After Grace locked the door behind him, she turned back with a lump in her throat.

She’d thought buying gifts for his fiancée was bad. Planning their quickie wedding would be a thousand times worse.

It hurt more than she’d expected.

Because she’d spent the afternoon with Prince Maksim, she realized. Because for the first time in years she’d felt the full attention of a man’s eyes on her, the consideration of his touch and regard, and it had brought something to life inside her. Something that wanted to be seen. Something that wanted to be touched. It had felt so good. She’d felt…

Alive.

Now she just felt numb.

Grace went downstairs to her basement apartment. Closing the door quietly behind her, she changed out of her damp clothes. She put on an old sweatshirt and flannel pajama pants. She heated some leftover takeaway Thai food in her microwave. She sat down heavily on the couch. She turned on the old television. She placed a fork, the food and a diet soda on the coffee table. She got out her laptop to start making elopement arrangements for Christmas Eve, just two weeks away.

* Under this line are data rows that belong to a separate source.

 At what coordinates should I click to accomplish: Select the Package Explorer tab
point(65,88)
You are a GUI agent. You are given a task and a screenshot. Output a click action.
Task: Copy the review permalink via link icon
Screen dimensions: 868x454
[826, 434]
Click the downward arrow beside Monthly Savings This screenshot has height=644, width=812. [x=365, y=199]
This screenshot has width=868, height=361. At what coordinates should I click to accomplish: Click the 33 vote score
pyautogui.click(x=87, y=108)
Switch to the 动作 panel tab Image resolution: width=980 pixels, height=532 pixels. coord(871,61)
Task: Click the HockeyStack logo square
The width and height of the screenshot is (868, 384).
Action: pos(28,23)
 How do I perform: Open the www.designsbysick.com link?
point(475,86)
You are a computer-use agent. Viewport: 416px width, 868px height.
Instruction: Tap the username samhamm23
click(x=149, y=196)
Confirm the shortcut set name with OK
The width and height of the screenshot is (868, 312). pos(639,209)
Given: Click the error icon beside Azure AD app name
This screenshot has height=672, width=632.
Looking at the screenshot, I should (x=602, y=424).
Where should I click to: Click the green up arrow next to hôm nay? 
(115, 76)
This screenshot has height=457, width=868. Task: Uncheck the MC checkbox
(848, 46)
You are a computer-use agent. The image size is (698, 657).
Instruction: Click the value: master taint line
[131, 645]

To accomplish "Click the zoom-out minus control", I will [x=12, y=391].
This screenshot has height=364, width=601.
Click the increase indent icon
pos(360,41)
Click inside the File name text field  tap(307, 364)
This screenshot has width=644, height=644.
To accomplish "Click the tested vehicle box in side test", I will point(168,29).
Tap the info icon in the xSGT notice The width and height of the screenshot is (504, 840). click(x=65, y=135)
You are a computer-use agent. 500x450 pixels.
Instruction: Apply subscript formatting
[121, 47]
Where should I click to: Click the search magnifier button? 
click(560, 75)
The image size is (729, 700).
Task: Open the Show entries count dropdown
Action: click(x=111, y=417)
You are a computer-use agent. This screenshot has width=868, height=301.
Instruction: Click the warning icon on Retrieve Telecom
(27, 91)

But instead of opening her laptop or watching TV, she wrapped herself in the quilt her mother had made her as a child. She sat on the couch and stared blankly at the wall.

He was really going to marry Lady Francesca Danvers. The vicious, skinny, gorgeous heiress who always got away with her bad behavior because she was so beautiful that men put up with it. Men would put up with anything to be with a girl like that.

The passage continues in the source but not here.